We talk a lot about local giving at ZipSprout. But we haven’t spent as much time talking about the brands who already “get it” – who are going local, at scale. These are brands whose mission includes local giving. They don’t have a Forbes List, or an annual award, but we’ve run into them again and again, as we work to build a local nonprofit database.
About a year ago, we listed the Top 50 Corporate Sponsors in North Carolina, in a relatively simple blog post. But this post continues to be one of our most-visited pages via organic traffic. People are looking for information on corporate sponsorship. So we decided to release the list at a national level.
The Method Behind The Stats
In the ZipSprout database, we’ve built a list of more than 25,000 nonprofit and local event “thank you” pages. We identify and store the URL to this page for every single organization we find, across the U.S. These “thank you” pages can be on the homepage, but they’re often unique pages.
The organizations we look at are all hyperlocal, in that they serve specific metro areas, cities or neighborhoods, either as a nonprofit working with residents of that area, or as an event located in that area. We do not include national nonprofits in our database, though we do include their local arms. For example, we’ll look at a local Relay for Life event’s sponsor page, but not the sponsors of the national Relay for Life HQ.

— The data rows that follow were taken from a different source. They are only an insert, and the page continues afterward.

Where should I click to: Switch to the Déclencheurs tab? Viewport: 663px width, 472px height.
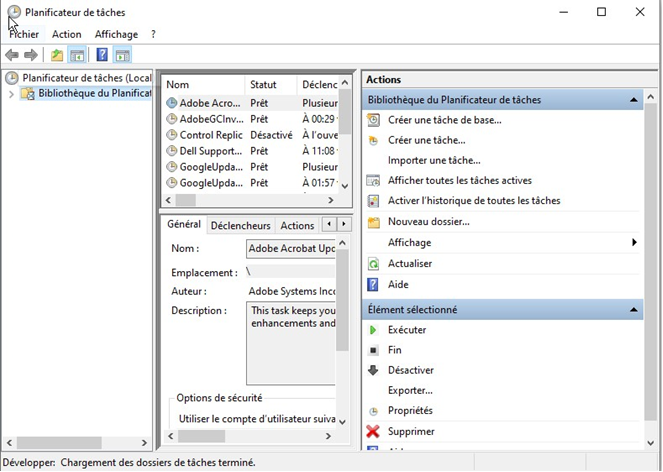(240, 226)
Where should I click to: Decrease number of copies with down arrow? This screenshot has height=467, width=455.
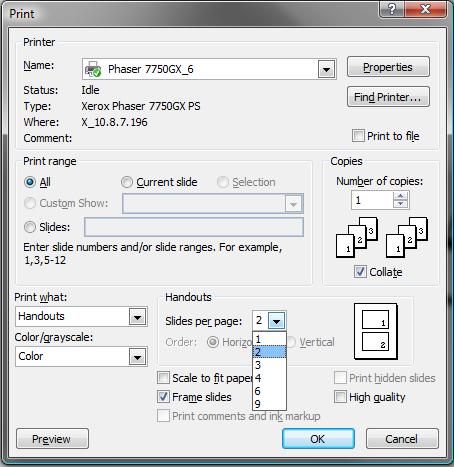(x=401, y=204)
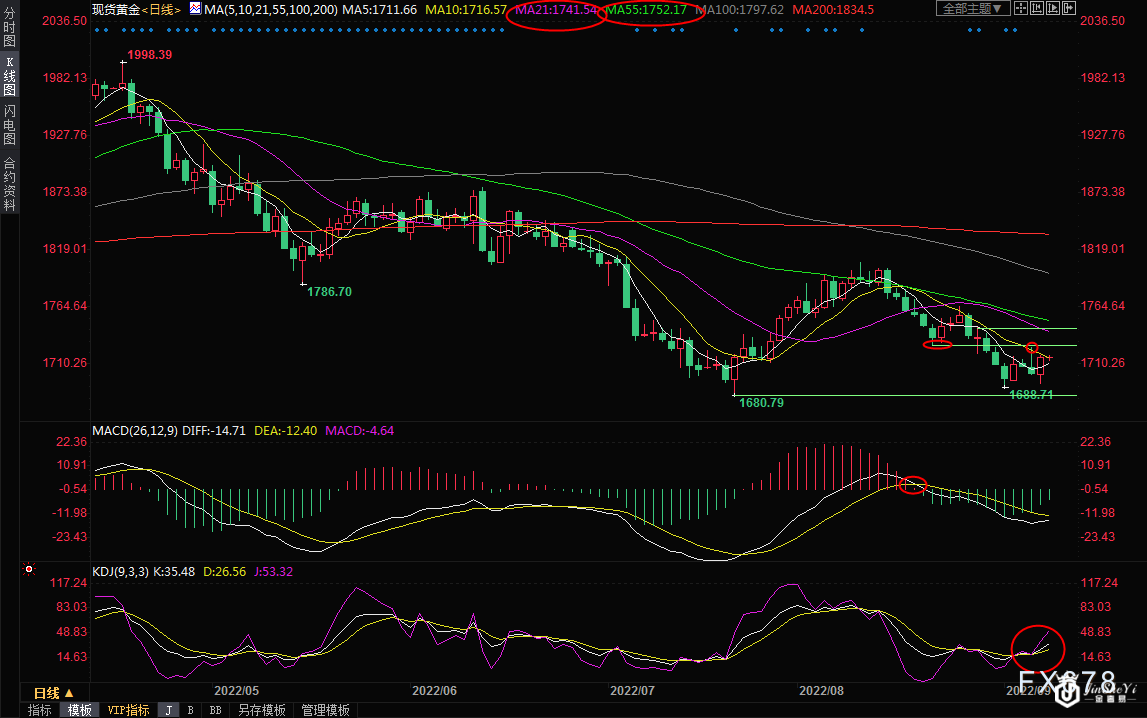Toggle the J template button
Screen dimensions: 1147x718
click(x=168, y=710)
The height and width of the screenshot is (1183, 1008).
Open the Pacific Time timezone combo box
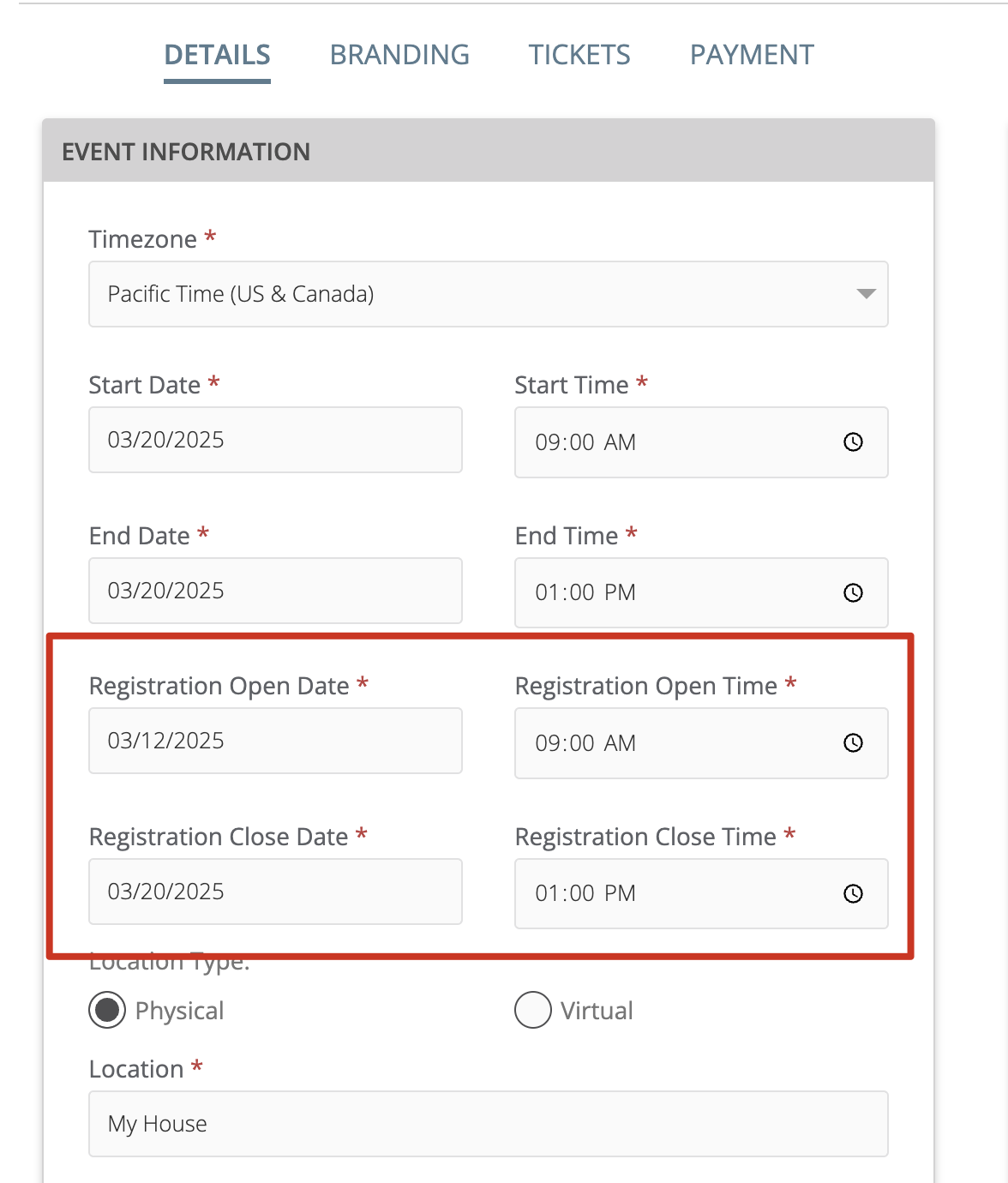tap(489, 294)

Here are a few examples of the type of organizations we focus on:
- Portland’s GoGreen Conference
- AHEAD (Affordable Housing, Education and Development) of New Hampshire
- AmblerFest of Philadelphia
- Activate Good of Raleigh
For the purposes of this research, we took the list of these pages, scraped their outbound links, and looked only at top-level-domains, then counted the frequency of each domain. We removed social networks and hosting sites from the list, as many organizations point to Facebook, Twitter, or WordPress from every single page. There are other ways that sponsors are thanked on websites, such as via non-linked images or mentions, that we did not account for. It’s our experience that there’s no significant difference between organizations who link out to sponsors, and those that don’t, so we believe our cross section is still a pretty accurate representation of the whole.

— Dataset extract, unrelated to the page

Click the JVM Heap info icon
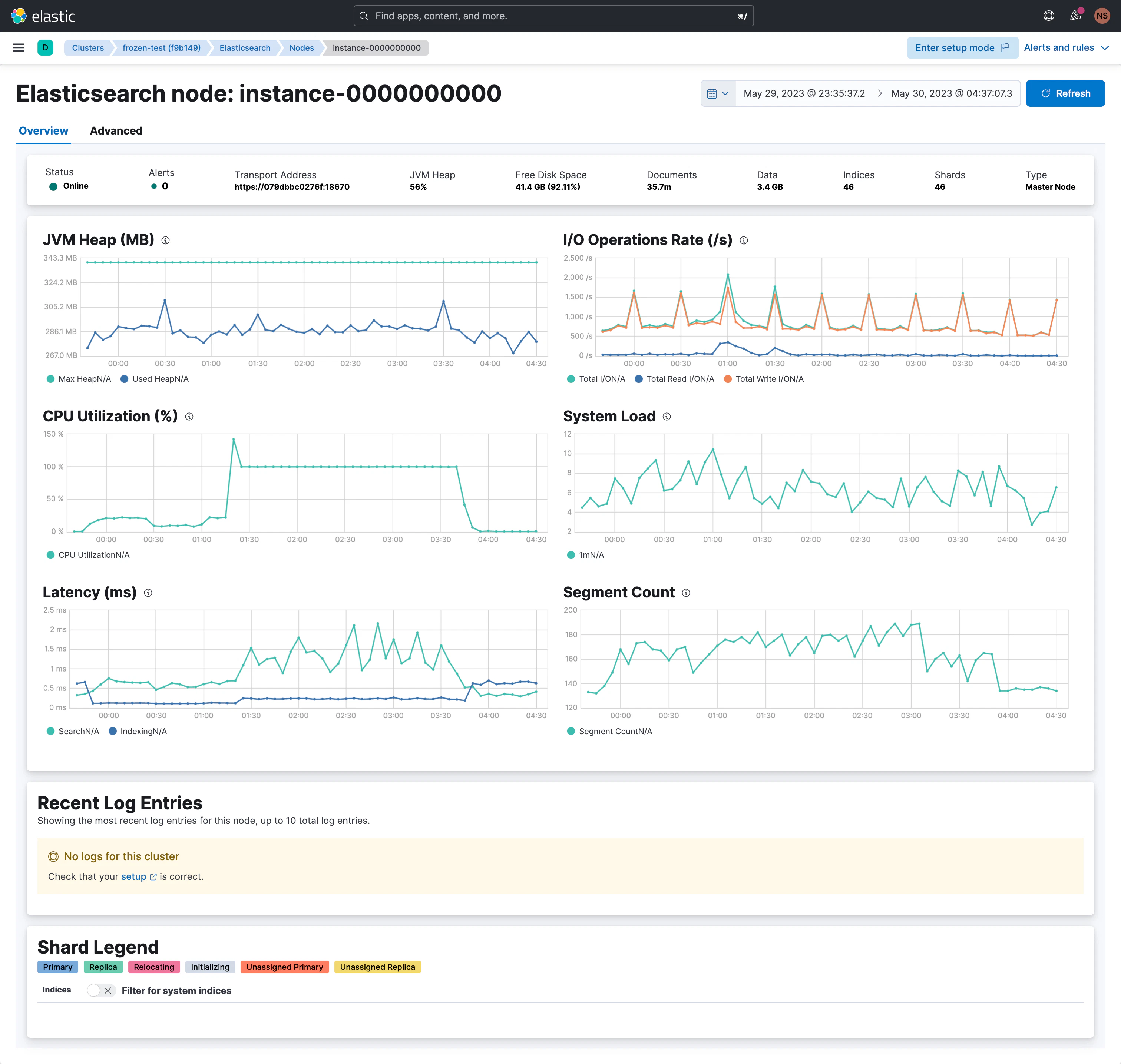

In addition, while we do work with organizations in every U.S. state, our database leans toward urban and suburban areas, so we may have missed, or underrepresented, companies that sponsor rural nonprofits. We also primarily work with non-religious and non-overtly political organizations (we include environmental organizations, but not Green Party events, for example), so companies who focus their sponsorships on organizations with a strong religious or political bent may also be underrepresented.
The List of Top 60 Corporate Sponsors in the U.S.

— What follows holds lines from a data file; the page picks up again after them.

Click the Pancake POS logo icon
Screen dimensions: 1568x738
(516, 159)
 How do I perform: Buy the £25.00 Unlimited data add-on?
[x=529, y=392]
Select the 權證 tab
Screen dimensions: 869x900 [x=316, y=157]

Below is the list of top corporate sponsors, along with the percentage of the 25,000+ organizations in our database that each company sponsored.
*two or more businesses are tied at this rank
Note: This list is an updated version of a list we published in Marketing Land eleven months ago. As we’ve curated more data (our database is more than 2x the size it was then) and as brands have continued to sponsor local organizations, some companies have moved up or down a few spots. For example, Pepsi moved from 2nd to 6th in rank since our last measurement.
Why Local Sponsorship?
Clif Bar says: community connection
Companies can have different reasons behind local donations, from branding to employee satisfaction. Michelle Ferguson, the EVP of Food & Innovation of Clif Bar (ranked #10), shared how her company came to embrace local giving with a California business school:
“The premise for our marketing is centered around grassroots marketing, or building consumer relationships. Realizing that in every interaction we have a consumer, we have the chance for that person to become an advocate, a friend, a supporter, [reach] someone who is upset with us, as well, and also have a chance for us to learn something.”
The full presentation is about an hour long, but worth watching if local, on-the-ground marketing is of interest.
Whole Foods Market says: mission fulfillment
Other brands see local sponsorship as an opportunity to share their brand’s mission. Christopher Danz, Regional Marketing Manager at Whole Foods Market (ranked #4) Raleigh-Durham told me in an interview last year that the grocery chain’s health and wellness mission is reflected in the events and organization his team chooses to sponsor. Christopher also explained that the processes he’s built out to take in sponsorship requests measures potential organizations’ return on investment, particularly for sponsorships that aren’t as closely aligned with health and fitness.
Wells Fargo says: employee engagement & community investment
Wells Fargo (ranked #1) gives $1000 of donation funds to many of their local branches.
Debbie Ragsdale, the Piedmont East Regional Marketing Director for Wells Fargo told me that “Banks are dependent on the community being successful. We want to see our community grow and thrive…We have a passion about helping our communities. That’s what gets at the local level.”
Wells Fargo has some limitations on the organizations their employees select – it must be a 501c3, it must not be an organization that re-grants out funds, and they must fit into Wells Fargo’s focus areas, which include K-12 education, health & human services, arts & culture, or civic & environmental, Debbie’s colleague, Community Affairs Officer Carrie Gray, told me.